··· Data provided ···
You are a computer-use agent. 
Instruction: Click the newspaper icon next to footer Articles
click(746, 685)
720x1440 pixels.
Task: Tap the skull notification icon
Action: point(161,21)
···
Transcribe every record above exactly.

You are a computer-use agent. 
Instruction: Click the newspaper icon next to footer Articles
click(746, 685)
720x1440 pixels.
Task: Tap the skull notification icon
Action: point(161,21)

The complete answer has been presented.